After Seth showed a photo of his own first appearance as Conan’s guest on Late Night—in which he looked no more than 12 years old—Conan said: “Oh my God, look at you! You look like a contest winner.”

He said he had met with some of Seth’s writers because, of course, he identifies with writers. That led to a prepared bit where Meyers said his writers often confront him by saying of a comedy bit facing host rejection, “Conan would have liked it.”

Which sounded provocative enough to O’Brien to say: “Yes, if Conan were alive today…”

Asked if he ever gave his old writing staff a hard time, Conan said sure, he would play the overbearing boss letting them know he didn’t like a bit.

That produced a great opportunity to cite some old favorites of his, which aren’t often mentioned with the classic material. The ones Conan recalled underscored how brilliantly silly his version of Late Night was:

The FedEx Pope, Shoe-verine (Wolverine with shoes on his hands.) But he said he didn’t like a recurring character, Otis K. Dribble, a basset hound dribbling a basketball.  
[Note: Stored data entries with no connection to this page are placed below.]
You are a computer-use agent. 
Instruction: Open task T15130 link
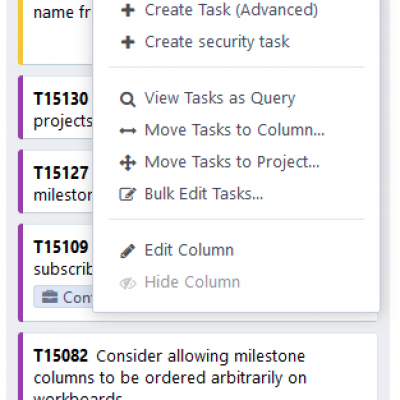(61, 99)
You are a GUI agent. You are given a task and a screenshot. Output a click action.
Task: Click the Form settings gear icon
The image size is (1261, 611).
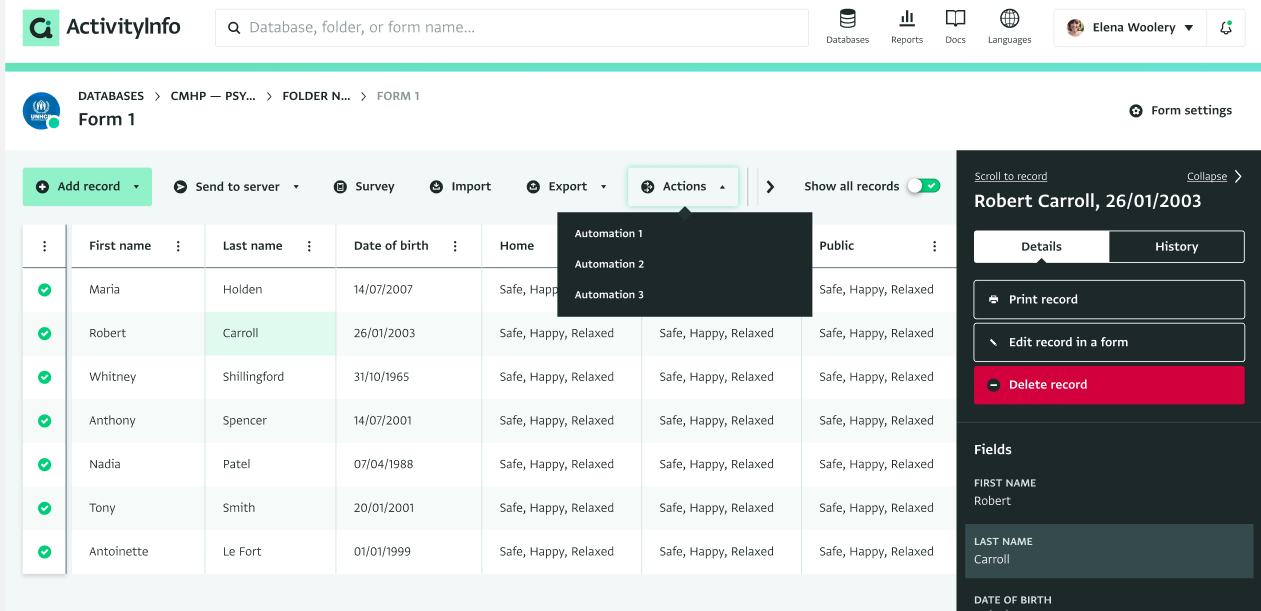[1136, 111]
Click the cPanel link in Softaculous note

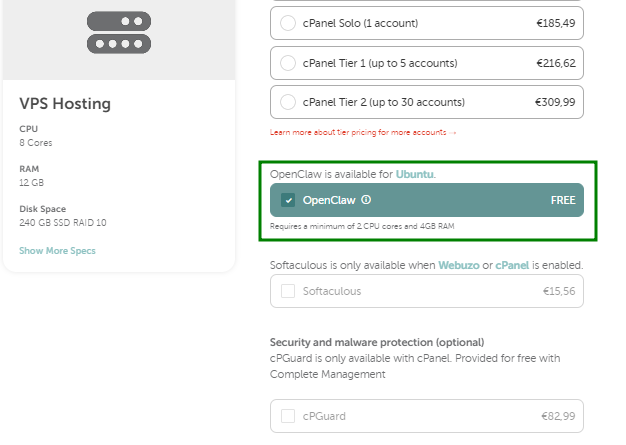coord(512,265)
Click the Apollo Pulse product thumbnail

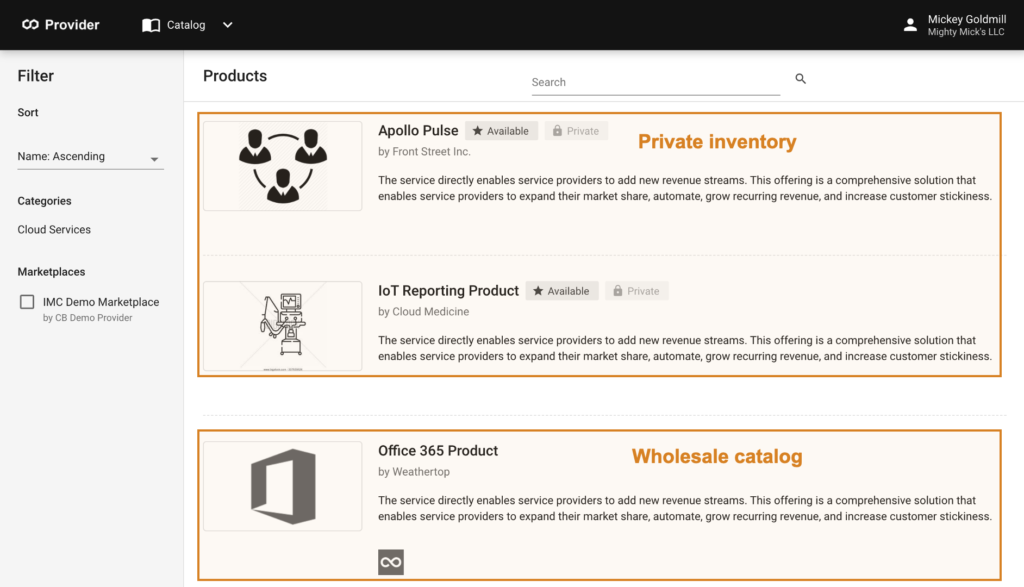point(282,166)
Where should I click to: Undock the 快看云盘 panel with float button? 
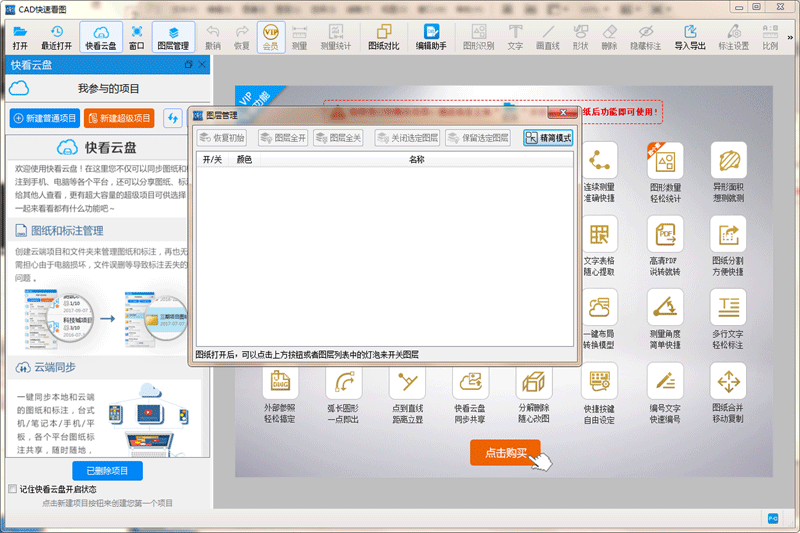click(189, 65)
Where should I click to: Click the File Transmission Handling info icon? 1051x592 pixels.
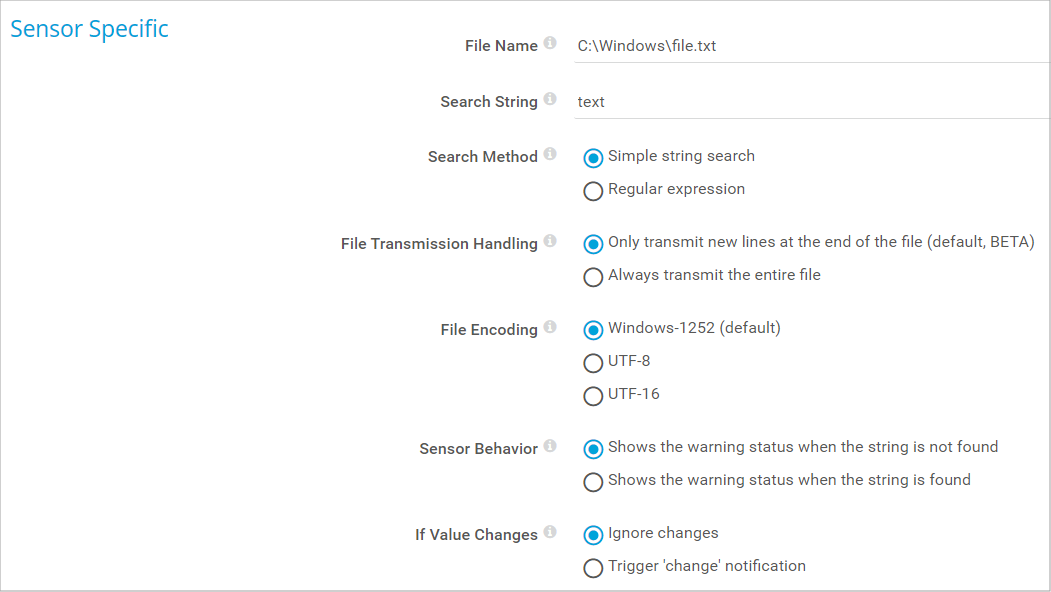(x=550, y=242)
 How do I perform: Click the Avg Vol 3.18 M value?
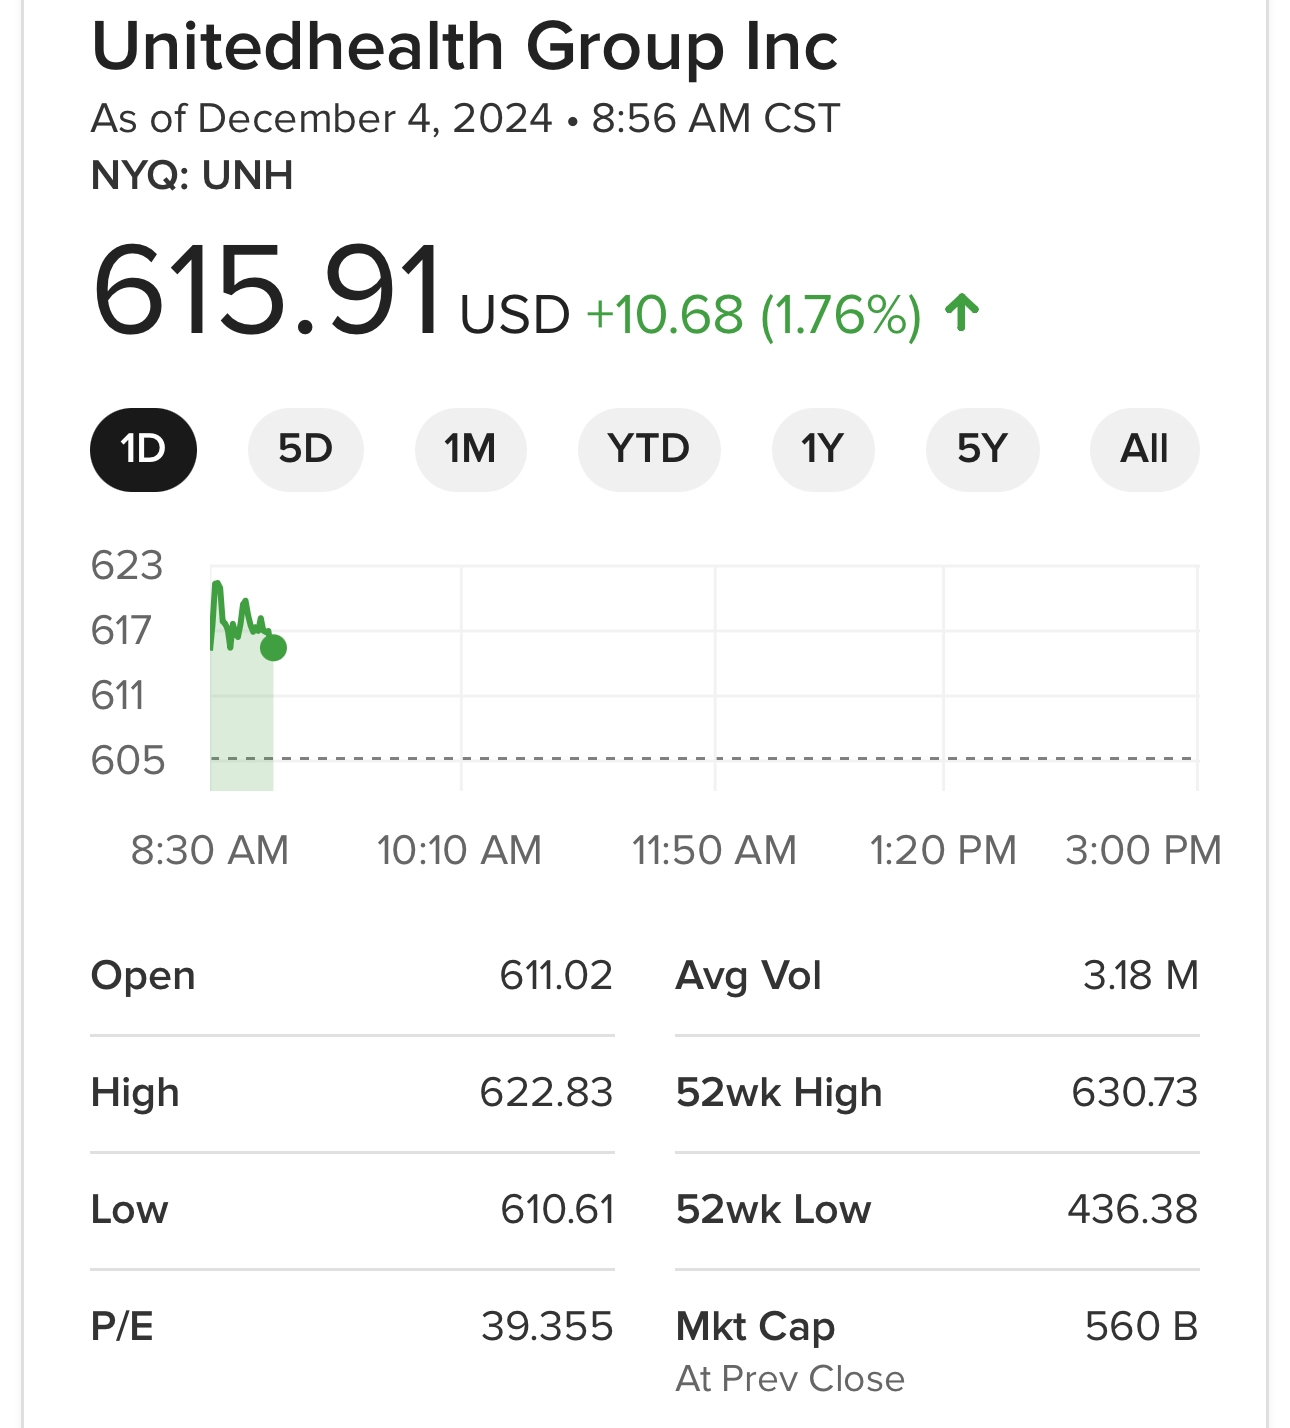[1140, 975]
Conan told one anecdote I had heard from him before: how he and his writing partner, Greg Daniels ( The Office, Parks and Rec—how’s that for a team?) used to go down to David Letterman’s empty studio late at night to write, and Conan would sit in Dave’s chair behind Dave’s desk. The fates were flying through the air on those occasions.

One anecdote I hadn’t heard was how he and his first head writer, Robert Smigel (aka Triumph the Insult Comic Dog), wanted to lessen the burden of following Letterman on Late Night by changing the show’s name to “Nighty Night.” (No joke, he said.)

This set up a startlingly good impression of the now-deceased exec in charge of NBC’s late-night programming, Rick Ludwin, who, as far as anyone knows, was never seen without a tie and buttoned-up blue blazer, becoming apoplectic about never changing the name of the NBC franchise show. (Ludwin was a major Conan advocate and O’Brien called him as a “saint” last night.)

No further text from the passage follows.